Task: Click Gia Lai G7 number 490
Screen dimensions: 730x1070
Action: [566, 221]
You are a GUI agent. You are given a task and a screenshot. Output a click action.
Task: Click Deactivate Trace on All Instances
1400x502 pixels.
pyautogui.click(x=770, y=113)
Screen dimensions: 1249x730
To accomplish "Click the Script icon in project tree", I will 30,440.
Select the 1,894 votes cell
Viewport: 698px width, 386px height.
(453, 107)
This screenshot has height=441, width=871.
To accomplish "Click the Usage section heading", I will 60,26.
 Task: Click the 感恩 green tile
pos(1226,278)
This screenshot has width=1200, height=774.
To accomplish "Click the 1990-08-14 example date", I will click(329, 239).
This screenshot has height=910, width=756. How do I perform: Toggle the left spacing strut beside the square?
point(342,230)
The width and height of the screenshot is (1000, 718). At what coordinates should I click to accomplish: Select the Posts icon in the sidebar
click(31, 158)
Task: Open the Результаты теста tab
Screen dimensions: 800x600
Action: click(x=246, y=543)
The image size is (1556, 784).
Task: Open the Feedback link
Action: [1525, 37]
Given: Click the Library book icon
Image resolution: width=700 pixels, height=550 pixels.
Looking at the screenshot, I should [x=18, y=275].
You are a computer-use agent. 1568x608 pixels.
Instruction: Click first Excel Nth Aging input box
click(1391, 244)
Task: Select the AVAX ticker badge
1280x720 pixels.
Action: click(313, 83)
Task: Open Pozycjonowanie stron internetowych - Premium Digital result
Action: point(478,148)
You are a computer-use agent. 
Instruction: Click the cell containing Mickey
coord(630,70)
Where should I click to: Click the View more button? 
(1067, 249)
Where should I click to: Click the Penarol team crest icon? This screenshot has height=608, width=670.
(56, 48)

> _Task instructions_
Search the entries for the line holding "Where should I click to: Click the View". Return that line and the ones after it through the last, exactly.

> _Task answer_
Where should I click to: Click the View more button? 
(1067, 249)
Where should I click to: Click the Penarol team crest icon? This screenshot has height=608, width=670.
(56, 48)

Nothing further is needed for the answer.